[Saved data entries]
=== Begin Enclosure ===
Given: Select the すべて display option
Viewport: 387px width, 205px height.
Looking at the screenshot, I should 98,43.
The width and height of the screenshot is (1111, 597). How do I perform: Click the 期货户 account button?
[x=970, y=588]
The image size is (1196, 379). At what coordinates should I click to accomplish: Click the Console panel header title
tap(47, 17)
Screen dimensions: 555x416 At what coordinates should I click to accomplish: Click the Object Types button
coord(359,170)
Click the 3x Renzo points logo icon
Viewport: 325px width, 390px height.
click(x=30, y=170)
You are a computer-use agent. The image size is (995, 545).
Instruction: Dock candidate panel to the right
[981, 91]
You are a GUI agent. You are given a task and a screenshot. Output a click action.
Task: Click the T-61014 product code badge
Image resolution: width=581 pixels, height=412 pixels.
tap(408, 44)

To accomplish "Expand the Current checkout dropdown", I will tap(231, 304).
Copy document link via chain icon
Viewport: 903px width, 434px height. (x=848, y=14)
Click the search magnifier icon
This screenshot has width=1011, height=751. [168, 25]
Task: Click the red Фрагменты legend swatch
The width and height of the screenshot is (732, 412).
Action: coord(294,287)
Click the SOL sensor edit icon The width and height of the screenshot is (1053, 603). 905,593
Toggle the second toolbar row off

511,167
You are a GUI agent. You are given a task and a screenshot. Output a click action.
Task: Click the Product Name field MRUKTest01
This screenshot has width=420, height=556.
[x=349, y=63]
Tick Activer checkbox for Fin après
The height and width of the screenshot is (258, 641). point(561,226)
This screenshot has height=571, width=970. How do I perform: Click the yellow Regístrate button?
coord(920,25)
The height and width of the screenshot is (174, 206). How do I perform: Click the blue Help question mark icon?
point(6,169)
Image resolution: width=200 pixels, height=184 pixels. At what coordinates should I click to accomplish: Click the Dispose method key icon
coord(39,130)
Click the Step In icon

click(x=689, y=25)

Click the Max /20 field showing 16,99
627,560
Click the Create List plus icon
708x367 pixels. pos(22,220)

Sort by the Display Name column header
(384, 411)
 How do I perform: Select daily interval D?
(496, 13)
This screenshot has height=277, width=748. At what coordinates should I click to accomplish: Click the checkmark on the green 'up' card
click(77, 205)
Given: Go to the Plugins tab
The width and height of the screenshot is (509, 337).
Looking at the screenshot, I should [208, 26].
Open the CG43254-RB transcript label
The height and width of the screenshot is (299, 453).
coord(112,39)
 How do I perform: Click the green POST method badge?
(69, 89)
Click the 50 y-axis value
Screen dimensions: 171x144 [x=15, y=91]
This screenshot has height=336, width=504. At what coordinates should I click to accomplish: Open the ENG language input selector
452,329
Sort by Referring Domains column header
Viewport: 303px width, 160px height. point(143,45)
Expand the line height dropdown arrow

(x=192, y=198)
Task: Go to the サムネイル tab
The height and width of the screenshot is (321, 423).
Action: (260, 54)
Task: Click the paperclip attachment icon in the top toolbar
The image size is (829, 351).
=== End Enclosure ===
WORK TO BE COMPLETED: Output exactly what runs from the line with "Sort by the Display Name column header" to the final line above, both lines included, and nothing else.

ANSWER AREA:
Sort by the Display Name column header
(384, 411)
 How do I perform: Select daily interval D?
(496, 13)
This screenshot has height=277, width=748. At what coordinates should I click to accomplish: Click the checkmark on the green 'up' card
click(77, 205)
Given: Go to the Plugins tab
The width and height of the screenshot is (509, 337).
Looking at the screenshot, I should [208, 26].
Open the CG43254-RB transcript label
The height and width of the screenshot is (299, 453).
coord(112,39)
 How do I perform: Click the green POST method badge?
(69, 89)
Click the 50 y-axis value
Screen dimensions: 171x144 [x=15, y=91]
This screenshot has height=336, width=504. At what coordinates should I click to accomplish: Open the ENG language input selector
452,329
Sort by Referring Domains column header
Viewport: 303px width, 160px height. point(143,45)
Expand the line height dropdown arrow

(x=192, y=198)
Task: Go to the サムネイル tab
The height and width of the screenshot is (321, 423).
Action: (260, 54)
Task: Click the paperclip attachment icon in the top toolbar
The image size is (829, 351).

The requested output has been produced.